### Activity
Repeat every record below, word for word.

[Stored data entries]

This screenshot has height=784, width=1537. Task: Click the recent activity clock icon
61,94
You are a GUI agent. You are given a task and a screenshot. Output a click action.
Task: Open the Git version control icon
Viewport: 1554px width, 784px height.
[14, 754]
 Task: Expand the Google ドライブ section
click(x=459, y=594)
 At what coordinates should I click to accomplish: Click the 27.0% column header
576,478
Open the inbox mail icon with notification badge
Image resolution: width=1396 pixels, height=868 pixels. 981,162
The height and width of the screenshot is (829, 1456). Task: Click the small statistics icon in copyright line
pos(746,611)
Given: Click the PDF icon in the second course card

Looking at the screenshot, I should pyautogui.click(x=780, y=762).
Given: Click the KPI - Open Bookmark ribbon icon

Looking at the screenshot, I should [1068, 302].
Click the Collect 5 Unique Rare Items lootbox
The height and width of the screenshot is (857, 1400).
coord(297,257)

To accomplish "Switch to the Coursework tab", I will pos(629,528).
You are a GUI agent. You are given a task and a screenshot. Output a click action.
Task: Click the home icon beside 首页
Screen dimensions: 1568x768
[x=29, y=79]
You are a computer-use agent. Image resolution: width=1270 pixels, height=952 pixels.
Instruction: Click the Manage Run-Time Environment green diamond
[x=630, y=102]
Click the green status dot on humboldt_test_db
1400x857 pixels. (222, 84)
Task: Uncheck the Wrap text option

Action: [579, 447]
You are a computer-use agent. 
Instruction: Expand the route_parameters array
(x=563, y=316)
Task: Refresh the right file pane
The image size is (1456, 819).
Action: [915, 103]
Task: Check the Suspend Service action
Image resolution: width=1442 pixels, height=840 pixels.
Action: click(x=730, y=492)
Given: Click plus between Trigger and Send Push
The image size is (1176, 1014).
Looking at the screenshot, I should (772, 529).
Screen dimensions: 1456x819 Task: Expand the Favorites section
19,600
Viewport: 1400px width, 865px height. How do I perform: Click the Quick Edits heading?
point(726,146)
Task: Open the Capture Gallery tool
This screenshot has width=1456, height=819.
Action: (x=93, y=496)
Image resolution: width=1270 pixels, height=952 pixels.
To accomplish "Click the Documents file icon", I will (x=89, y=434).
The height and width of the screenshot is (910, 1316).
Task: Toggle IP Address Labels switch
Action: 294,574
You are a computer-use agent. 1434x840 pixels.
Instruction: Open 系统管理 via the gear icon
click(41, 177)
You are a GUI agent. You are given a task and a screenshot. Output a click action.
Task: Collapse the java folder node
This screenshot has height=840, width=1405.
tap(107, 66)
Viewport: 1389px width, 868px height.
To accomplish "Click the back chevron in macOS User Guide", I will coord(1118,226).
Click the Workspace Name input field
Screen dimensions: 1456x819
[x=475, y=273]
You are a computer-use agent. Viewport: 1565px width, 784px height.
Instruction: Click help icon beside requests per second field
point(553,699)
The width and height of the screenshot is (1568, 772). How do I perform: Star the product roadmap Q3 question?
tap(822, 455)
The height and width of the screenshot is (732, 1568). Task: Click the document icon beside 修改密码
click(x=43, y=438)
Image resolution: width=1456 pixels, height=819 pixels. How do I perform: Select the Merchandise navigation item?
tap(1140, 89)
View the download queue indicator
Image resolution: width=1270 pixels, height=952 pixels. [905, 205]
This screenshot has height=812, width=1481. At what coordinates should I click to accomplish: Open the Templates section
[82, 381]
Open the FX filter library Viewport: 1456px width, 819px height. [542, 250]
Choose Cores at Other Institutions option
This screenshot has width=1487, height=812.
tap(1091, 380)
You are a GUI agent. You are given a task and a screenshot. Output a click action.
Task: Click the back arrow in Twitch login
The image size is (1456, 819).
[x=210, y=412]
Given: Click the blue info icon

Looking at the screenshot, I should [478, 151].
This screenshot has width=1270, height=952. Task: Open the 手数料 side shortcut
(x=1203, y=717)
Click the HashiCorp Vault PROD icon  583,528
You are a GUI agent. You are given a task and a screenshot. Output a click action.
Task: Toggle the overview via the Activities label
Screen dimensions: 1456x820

### Finished task
This screenshot has height=784, width=1537. Task: Click the recent activity clock icon
61,94
You are a GUI agent. You are given a task and a screenshot. Output a click action.
Task: Open the Git version control icon
Viewport: 1554px width, 784px height.
[14, 754]
 Task: Expand the Google ドライブ section
click(x=459, y=594)
 At what coordinates should I click to accomplish: Click the 27.0% column header
576,478
Open the inbox mail icon with notification badge
Image resolution: width=1396 pixels, height=868 pixels. 981,162
The height and width of the screenshot is (829, 1456). Task: Click the small statistics icon in copyright line
pos(746,611)
Given: Click the PDF icon in the second course card

Looking at the screenshot, I should pyautogui.click(x=780, y=762).
Given: Click the KPI - Open Bookmark ribbon icon

Looking at the screenshot, I should [1068, 302].
Click the Collect 5 Unique Rare Items lootbox
The height and width of the screenshot is (857, 1400).
coord(297,257)

To accomplish "Switch to the Coursework tab", I will pos(629,528).
You are a GUI agent. You are given a task and a screenshot. Output a click action.
Task: Click the home icon beside 首页
Screen dimensions: 1568x768
[x=29, y=79]
You are a computer-use agent. Image resolution: width=1270 pixels, height=952 pixels.
Instruction: Click the Manage Run-Time Environment green diamond
[x=630, y=102]
Click the green status dot on humboldt_test_db
1400x857 pixels. (222, 84)
Task: Uncheck the Wrap text option

Action: [579, 447]
You are a computer-use agent. 
Instruction: Expand the route_parameters array
(x=563, y=316)
Task: Refresh the right file pane
The image size is (1456, 819).
Action: [915, 103]
Task: Check the Suspend Service action
Image resolution: width=1442 pixels, height=840 pixels.
Action: click(x=730, y=492)
Given: Click plus between Trigger and Send Push
The image size is (1176, 1014).
Looking at the screenshot, I should (772, 529).
Screen dimensions: 1456x819 Task: Expand the Favorites section
19,600
Viewport: 1400px width, 865px height. How do I perform: Click the Quick Edits heading?
point(726,146)
Task: Open the Capture Gallery tool
This screenshot has width=1456, height=819.
Action: (x=93, y=496)
Image resolution: width=1270 pixels, height=952 pixels.
To accomplish "Click the Documents file icon", I will (x=89, y=434).
The height and width of the screenshot is (910, 1316).
Task: Toggle IP Address Labels switch
Action: 294,574
You are a computer-use agent. 1434x840 pixels.
Instruction: Open 系统管理 via the gear icon
click(41, 177)
You are a GUI agent. You are given a task and a screenshot. Output a click action.
Task: Collapse the java folder node
This screenshot has height=840, width=1405.
tap(107, 66)
Viewport: 1389px width, 868px height.
To accomplish "Click the back chevron in macOS User Guide", I will coord(1118,226).
Click the Workspace Name input field
Screen dimensions: 1456x819
[x=475, y=273]
You are a computer-use agent. Viewport: 1565px width, 784px height.
Instruction: Click help icon beside requests per second field
point(553,699)
The width and height of the screenshot is (1568, 772). How do I perform: Star the product roadmap Q3 question?
tap(822, 455)
The height and width of the screenshot is (732, 1568). Task: Click the document icon beside 修改密码
click(x=43, y=438)
Image resolution: width=1456 pixels, height=819 pixels. How do I perform: Select the Merchandise navigation item?
tap(1140, 89)
View the download queue indicator
Image resolution: width=1270 pixels, height=952 pixels. [905, 205]
This screenshot has height=812, width=1481. At what coordinates should I click to accomplish: Open the Templates section
[82, 381]
Open the FX filter library Viewport: 1456px width, 819px height. [542, 250]
Choose Cores at Other Institutions option
This screenshot has width=1487, height=812.
tap(1091, 380)
You are a GUI agent. You are given a task and a screenshot. Output a click action.
Task: Click the back arrow in Twitch login
The image size is (1456, 819).
[x=210, y=412]
Given: Click the blue info icon

Looking at the screenshot, I should [478, 151].
This screenshot has width=1270, height=952. Task: Open the 手数料 side shortcut
(x=1203, y=717)
Click the HashiCorp Vault PROD icon  583,528
You are a GUI agent. You are given a task and a screenshot. Output a click action.
Task: Toggle the overview via the Activities label
Screen dimensions: 1456x820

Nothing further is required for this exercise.